WHAT TO PRODUCE — All records need to be reproduced exactly. Keep every word as it is.

[Collection entries]
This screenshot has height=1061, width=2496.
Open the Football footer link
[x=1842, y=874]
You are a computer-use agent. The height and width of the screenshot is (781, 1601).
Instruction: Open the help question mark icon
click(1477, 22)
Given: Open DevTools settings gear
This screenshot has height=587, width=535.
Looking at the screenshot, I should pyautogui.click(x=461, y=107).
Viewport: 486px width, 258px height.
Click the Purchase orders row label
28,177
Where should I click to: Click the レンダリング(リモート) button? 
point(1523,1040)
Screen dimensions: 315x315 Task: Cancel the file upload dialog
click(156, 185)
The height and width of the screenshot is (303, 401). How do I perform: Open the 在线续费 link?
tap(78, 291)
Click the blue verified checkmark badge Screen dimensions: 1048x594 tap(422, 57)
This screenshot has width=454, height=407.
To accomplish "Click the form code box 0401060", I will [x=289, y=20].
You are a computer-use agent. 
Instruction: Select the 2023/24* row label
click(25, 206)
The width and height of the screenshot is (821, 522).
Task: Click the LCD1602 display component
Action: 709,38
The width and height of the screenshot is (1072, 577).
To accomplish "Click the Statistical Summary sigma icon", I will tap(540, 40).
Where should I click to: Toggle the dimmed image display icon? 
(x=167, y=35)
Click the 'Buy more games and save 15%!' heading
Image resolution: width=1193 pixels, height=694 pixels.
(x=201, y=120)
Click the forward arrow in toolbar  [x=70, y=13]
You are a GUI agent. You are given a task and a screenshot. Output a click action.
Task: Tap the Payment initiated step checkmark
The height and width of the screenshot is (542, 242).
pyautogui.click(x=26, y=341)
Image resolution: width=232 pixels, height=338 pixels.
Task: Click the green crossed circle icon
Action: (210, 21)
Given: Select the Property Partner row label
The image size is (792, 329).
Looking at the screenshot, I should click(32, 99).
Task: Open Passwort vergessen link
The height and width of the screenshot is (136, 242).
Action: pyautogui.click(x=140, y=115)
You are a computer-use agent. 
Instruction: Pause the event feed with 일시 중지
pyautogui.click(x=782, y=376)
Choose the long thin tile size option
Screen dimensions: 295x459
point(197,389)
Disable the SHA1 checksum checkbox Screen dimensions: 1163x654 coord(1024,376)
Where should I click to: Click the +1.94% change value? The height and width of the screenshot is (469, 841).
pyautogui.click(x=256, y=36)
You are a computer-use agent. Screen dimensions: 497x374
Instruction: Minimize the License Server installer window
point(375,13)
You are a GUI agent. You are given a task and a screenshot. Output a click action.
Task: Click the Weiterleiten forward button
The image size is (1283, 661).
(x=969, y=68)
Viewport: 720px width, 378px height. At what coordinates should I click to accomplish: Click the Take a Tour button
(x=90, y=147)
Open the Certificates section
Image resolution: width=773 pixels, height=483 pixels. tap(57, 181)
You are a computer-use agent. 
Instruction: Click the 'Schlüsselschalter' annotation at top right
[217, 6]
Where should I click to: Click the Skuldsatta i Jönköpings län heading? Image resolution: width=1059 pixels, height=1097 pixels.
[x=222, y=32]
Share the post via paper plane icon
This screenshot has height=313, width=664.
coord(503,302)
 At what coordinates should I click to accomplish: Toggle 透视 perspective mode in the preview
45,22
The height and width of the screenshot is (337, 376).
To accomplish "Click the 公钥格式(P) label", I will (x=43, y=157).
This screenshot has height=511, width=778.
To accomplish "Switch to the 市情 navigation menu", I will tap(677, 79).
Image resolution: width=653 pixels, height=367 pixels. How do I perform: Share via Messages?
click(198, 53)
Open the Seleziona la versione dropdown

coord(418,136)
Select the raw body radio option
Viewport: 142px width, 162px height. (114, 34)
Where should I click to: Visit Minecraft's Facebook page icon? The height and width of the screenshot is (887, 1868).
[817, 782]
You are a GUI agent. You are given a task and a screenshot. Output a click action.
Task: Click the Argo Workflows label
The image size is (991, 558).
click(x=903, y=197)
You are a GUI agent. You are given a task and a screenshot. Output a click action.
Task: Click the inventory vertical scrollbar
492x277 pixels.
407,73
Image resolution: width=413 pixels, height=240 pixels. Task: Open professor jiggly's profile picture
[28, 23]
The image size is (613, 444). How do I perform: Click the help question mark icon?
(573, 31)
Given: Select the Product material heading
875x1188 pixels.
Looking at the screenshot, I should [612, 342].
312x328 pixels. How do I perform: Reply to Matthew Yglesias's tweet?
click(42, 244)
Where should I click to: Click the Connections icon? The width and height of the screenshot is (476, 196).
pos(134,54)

ANSWER BOX —
This screenshot has height=1061, width=2496.
Open the Football footer link
[x=1842, y=874]
You are a computer-use agent. The height and width of the screenshot is (781, 1601).
Instruction: Open the help question mark icon
click(1477, 22)
Given: Open DevTools settings gear
This screenshot has height=587, width=535.
Looking at the screenshot, I should pyautogui.click(x=461, y=107).
Viewport: 486px width, 258px height.
Click the Purchase orders row label
28,177
Where should I click to: Click the レンダリング(リモート) button? 
point(1523,1040)
Screen dimensions: 315x315 Task: Cancel the file upload dialog
click(156, 185)
The height and width of the screenshot is (303, 401). How do I perform: Open the 在线续费 link?
tap(78, 291)
Click the blue verified checkmark badge Screen dimensions: 1048x594 tap(422, 57)
This screenshot has width=454, height=407.
To accomplish "Click the form code box 0401060", I will [x=289, y=20].
You are a computer-use agent. 
Instruction: Select the 2023/24* row label
click(25, 206)
The width and height of the screenshot is (821, 522).
Task: Click the LCD1602 display component
Action: 709,38
The width and height of the screenshot is (1072, 577).
To accomplish "Click the Statistical Summary sigma icon", I will tap(540, 40).
Where should I click to: Toggle the dimmed image display icon? 
(x=167, y=35)
Click the 'Buy more games and save 15%!' heading
Image resolution: width=1193 pixels, height=694 pixels.
(x=201, y=120)
Click the forward arrow in toolbar  [x=70, y=13]
You are a GUI agent. You are given a task and a screenshot. Output a click action.
Task: Tap the Payment initiated step checkmark
The height and width of the screenshot is (542, 242).
pyautogui.click(x=26, y=341)
Image resolution: width=232 pixels, height=338 pixels.
Task: Click the green crossed circle icon
Action: (210, 21)
Given: Select the Property Partner row label
The image size is (792, 329).
Looking at the screenshot, I should click(32, 99).
Task: Open Passwort vergessen link
The height and width of the screenshot is (136, 242).
Action: pyautogui.click(x=140, y=115)
You are a computer-use agent. 
Instruction: Pause the event feed with 일시 중지
pyautogui.click(x=782, y=376)
Choose the long thin tile size option
Screen dimensions: 295x459
point(197,389)
Disable the SHA1 checksum checkbox Screen dimensions: 1163x654 coord(1024,376)
Where should I click to: Click the +1.94% change value? The height and width of the screenshot is (469, 841).
pyautogui.click(x=256, y=36)
You are a computer-use agent. Screen dimensions: 497x374
Instruction: Minimize the License Server installer window
point(375,13)
You are a GUI agent. You are given a task and a screenshot. Output a click action.
Task: Click the Weiterleiten forward button
The image size is (1283, 661).
(x=969, y=68)
Viewport: 720px width, 378px height. At what coordinates should I click to accomplish: Click the Take a Tour button
(x=90, y=147)
Open the Certificates section
Image resolution: width=773 pixels, height=483 pixels. tap(57, 181)
You are a computer-use agent. 
Instruction: Click the 'Schlüsselschalter' annotation at top right
[217, 6]
Where should I click to: Click the Skuldsatta i Jönköpings län heading? Image resolution: width=1059 pixels, height=1097 pixels.
[x=222, y=32]
Share the post via paper plane icon
This screenshot has height=313, width=664.
coord(503,302)
 At what coordinates should I click to accomplish: Toggle 透视 perspective mode in the preview
45,22
The height and width of the screenshot is (337, 376).
To accomplish "Click the 公钥格式(P) label", I will (x=43, y=157).
This screenshot has height=511, width=778.
To accomplish "Switch to the 市情 navigation menu", I will tap(677, 79).
Image resolution: width=653 pixels, height=367 pixels. How do I perform: Share via Messages?
click(198, 53)
Open the Seleziona la versione dropdown

coord(418,136)
Select the raw body radio option
Viewport: 142px width, 162px height. (114, 34)
Where should I click to: Visit Minecraft's Facebook page icon? The height and width of the screenshot is (887, 1868).
[817, 782]
You are a GUI agent. You are given a task and a screenshot. Output a click action.
Task: Click the Argo Workflows label
The image size is (991, 558).
click(x=903, y=197)
You are a GUI agent. You are given a task and a screenshot. Output a click action.
Task: Click the inventory vertical scrollbar
492x277 pixels.
407,73
Image resolution: width=413 pixels, height=240 pixels. Task: Open professor jiggly's profile picture
[28, 23]
The image size is (613, 444). How do I perform: Click the help question mark icon?
(573, 31)
Given: Select the Product material heading
875x1188 pixels.
Looking at the screenshot, I should [612, 342].
312x328 pixels. How do I perform: Reply to Matthew Yglesias's tweet?
click(42, 244)
Where should I click to: Click the Connections icon? The width and height of the screenshot is (476, 196).
pos(134,54)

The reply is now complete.